Eso mismo me hubiese preguntado yo hace unos años y aquí me tienes, intentando manejarme en una ciudad tan grande como es Buenos Aires.

¿Es cierto que cruzó el océano por amor?

Sí, totalmente cierto.

¿Aún queda romanticismo en una sociedad tan materialista como parece ser la nuestra?

Me gustaría creer que sí.

No me resisto a pedírselo: cuénteme su historia de amor.

Nuestra historia comenzó en noviembre del 2008 a kilómetros de distancia, cuando ambos coincidíamos en gastar parte del tiempo libre que nos quedaba después del trabajo, amigos, familia, hobbies... jugando al Counter Strike en la misma página argentina.

¿Qué es Counter Striker? ¿Una especie de juego on-line?

Sí. Esta versión del juego, en concreto, se da en multijugador on-line, donde la acción del juego transcurre en primera persona y se juega en equipos en una duración determinada.

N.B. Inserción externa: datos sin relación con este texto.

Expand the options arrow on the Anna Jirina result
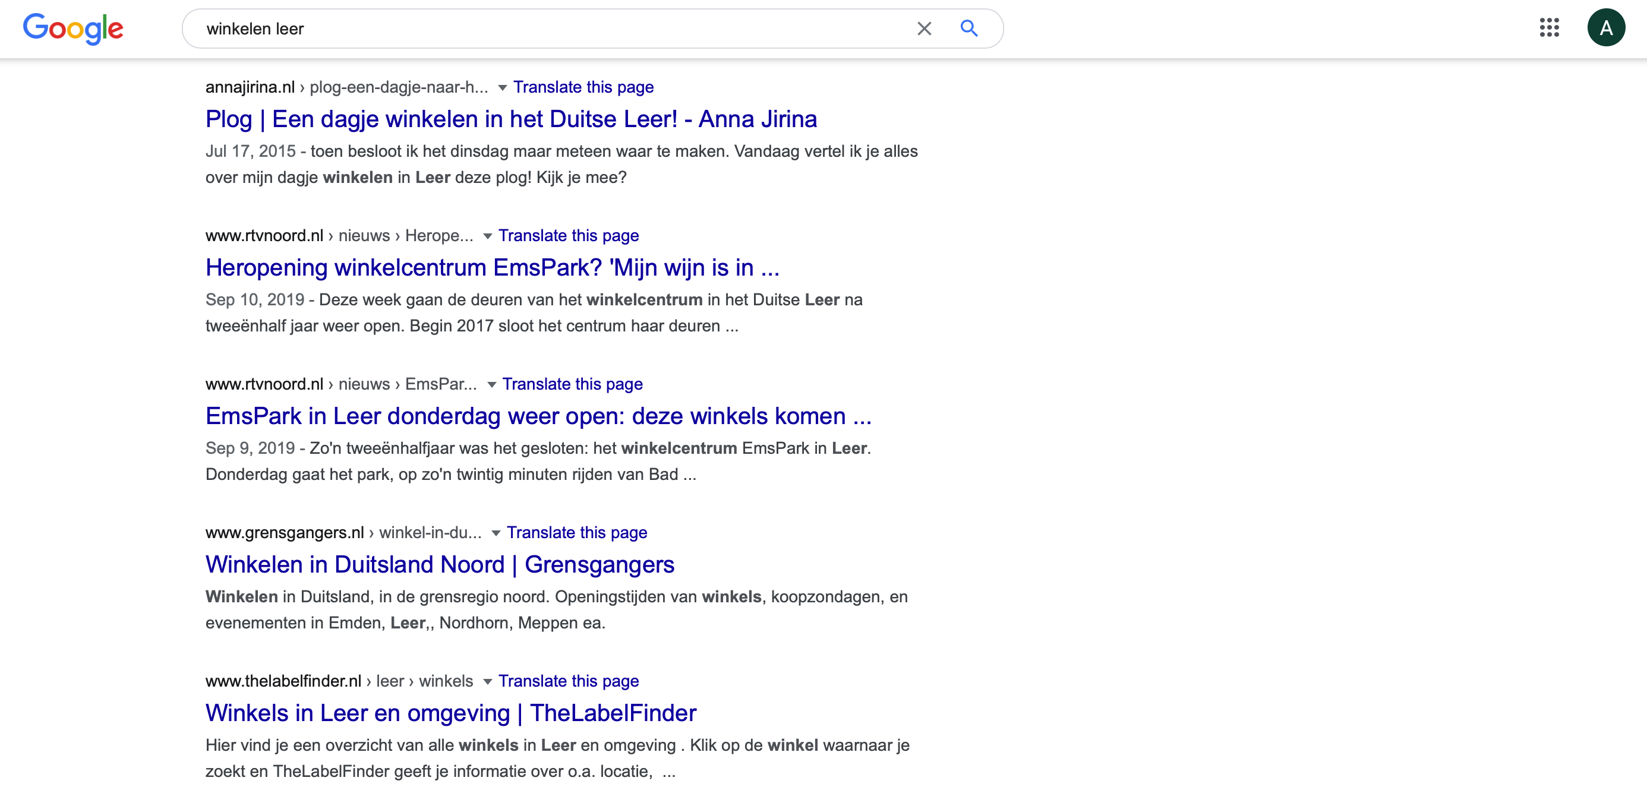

¿Cupido también hace de las suyas en las nuevas tecnologías?

En los juegos lo dudo. Es un terreno masculino donde vas a entretenerte jugando y ningún jugador tiene rostro.

Pero usted, ¿se enamoró en un juego on-line?

Descubrí un buen jugador, una buena persona, un buen amigo... Con el trato constante y las idas y venidas de un país a otro, llegó un momento en que la distancia era agobiante y a finales del año pasado tomamos una decisión que ambos estábamos dispuestos a asimilar con sus respectivas consecuencias, porque estábamos totalmente enamorados uno del otro. Y, lo más importante, nos hacía feliz proyectar nuestra vida de manera conjunta.

Una aventura así parece más digna de las heroínas del siglo XVIII.

Hay que tener un toque de locura y de valentía para dar un giro de 180 grados a tu vida. Pero si el motivo es importante, todos tendríamos que ser capaces de crear nuestra propia novela de aventuras.

Y entonces, se marchó a Argentina. ¿Cuánto tiempo lleva en el país?

Desde mayo.

Y en ese tiempo ha cambiado mucho su vida...

Mi vida personal, sí. Ahora estoy casada y con intenciones de formar nuestra familia de aquí a un futuro más o menos cercano. En cuanto a mi vida profesional, sigo siendo la misma que vive por y para la imagen personal. ¡Adoro ser estilista!

Hábleme de cómo es su vida a tantos miles de kilómetros

Movida. Para guiarme por las calles de la Capital Federal voy con mapa y colgada al móvil con mi marido. El tiempo libre lo aprovechamos para descubrir los maravillosos rincones que esconde Buenos Aires, la gastronomía, el paisaje, el arte del tango... y pequeñas excursiones que muestran la variada geografía que ofrece este país de norte a sur.

Y los argentinos, ¿cómo son?

Muy educados y sociables.

Imagino que volverá a San Sebastián, aunque sea de visita.

Obvio. No sólo por los aitas y mi hermano, que disimulamos la distancia con Skype diario, ni tampoco por mis amigos, con los que mantengo relación constante vía Facebook, sino porque Donostia, y el País Vasco en general, es parte de nuestra vida.

¿Qué es lo que más añora ahora mismo de su ciudad?

Itsasoa. El mar Cantábrico.

¿Cómo imagina su futuro? ¿A qué lado del Atlántico?

Me gustaría que nuestros pequeños se críen cerca de los aitonas.

¿Significa eso que entra en sus planes volver y asentarse de nuevo aquí?

Si la situación económica de Europa mejora o, por lo menos, se establece, sí.